Nike’s stock is struggling despite it beating its sales expectations for the quarter. The company announced yesterday that it expected sales to continue to decline this year thanks to slow sales in China.
Shares of Nike fell in extended trading Tuesday after the retailer warned sales will fall for the rest of the calendar year, led by an expected 20% decline in its key China market during the current quarter.
Chief Financial Officer Matt Friend said during the company’s earnings call that Nike expects sales for its current fiscal fourth quarter to drop between 2% and 4%, compared with Wall Street estimates of a 1.9% increase, according to LSEG.
For the duration of the calendar year, Friend said, the company expects sales to fall by a low single-digit percentage, led by growth in North America and offset by declines in China. That outlook wasn’t comparable to estimates.
Behind the scenes, Nike’s CEO Elliott Hill expressed exasperation that the company-wide turnaround was still eluding him.
“I’m so tired, and I know you are too, of talking about fixing this business,” Hill said during the all-hands meeting Tuesday, according to a recording reviewed by Bloomberg News. “I want to move to inspiring and driving growth and having fun.”…
Chief Financial Officer Matthew Friend discussed Nike’s forward outlook during the all-hands, saying that “the trajectory for the business was stepping down.”

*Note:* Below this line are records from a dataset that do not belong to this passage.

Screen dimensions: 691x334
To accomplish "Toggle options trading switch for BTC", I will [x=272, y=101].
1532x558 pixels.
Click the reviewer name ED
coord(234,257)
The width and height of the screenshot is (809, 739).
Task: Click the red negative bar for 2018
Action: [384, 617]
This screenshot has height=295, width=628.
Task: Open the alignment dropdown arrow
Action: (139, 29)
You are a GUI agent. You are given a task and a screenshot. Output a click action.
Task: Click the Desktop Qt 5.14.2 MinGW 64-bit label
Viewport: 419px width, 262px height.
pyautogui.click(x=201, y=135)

“We’re going to be managing costs carefully as we have been doing,” the CFO said. “I realize that that creates a tension inside, but I just need you to know that the reason why that tension is there is because our business is not moving in the right direction.”
Nike first got in trouble in China back in 2021 when it was targeted by the Communist Youth League who were angry about sanctions connected to the treatment of Uighurs in Xinjiang. Nike has made speaking out on social issues the core of their marketing over the past decade, but when it came to China they didn’t have anything to say. Here’s then CEO John Donahoe saying the company was taking the “long-term view.”
“China is a very important market for us, we have a long-term history in China,” says @Nike CEO John Donahoe. “We take a very long-term view with China, we’ll continue to invest in China while also operating a very responsible global supply chain.” pic.twitter.com/FdhgU6qOBM
— CNBC’s Closing Bell (@CNBCClosingBell) August 5, 2021
That was very different than the response to social issues Nike took here in the US.
— Nike (@Nike) August 27, 2020
And of course, the whole promotion of Colin Kaepernick as a brand spokesperson. Nike’s stock price went up in the years after that decision. The peak was in 2021. But the stock has been headed down ever since even as the rest of the market has gone up.
I wrote this editorial for USA Today in 9/18. I advised everyone to sell their Nike stock. As the stock market has risen by 150% over the past seven years, Nike has tanked. When you embrace woke culture, you tank. It’s anti-excellence & anti-meritocracy: https://t.co/uskLKNpsQZ
— Clay Travis (@ClayTravis) December 19, 2025
Nike’s hypocrisy was pretty glaring in China compared to its promotion of Kaepernick in the US. So it’s amusing that it has failed to fix its China sales problem despite bending over backwards not to offend the communists.
Unlike some companies, the PR talk didn’t end on the company’s social media accounts. The company is currently under investigation by the EEOC for alleged racial discrimination in its hiring practices. We’ll have to wait and see what the EEOC turns up in that case.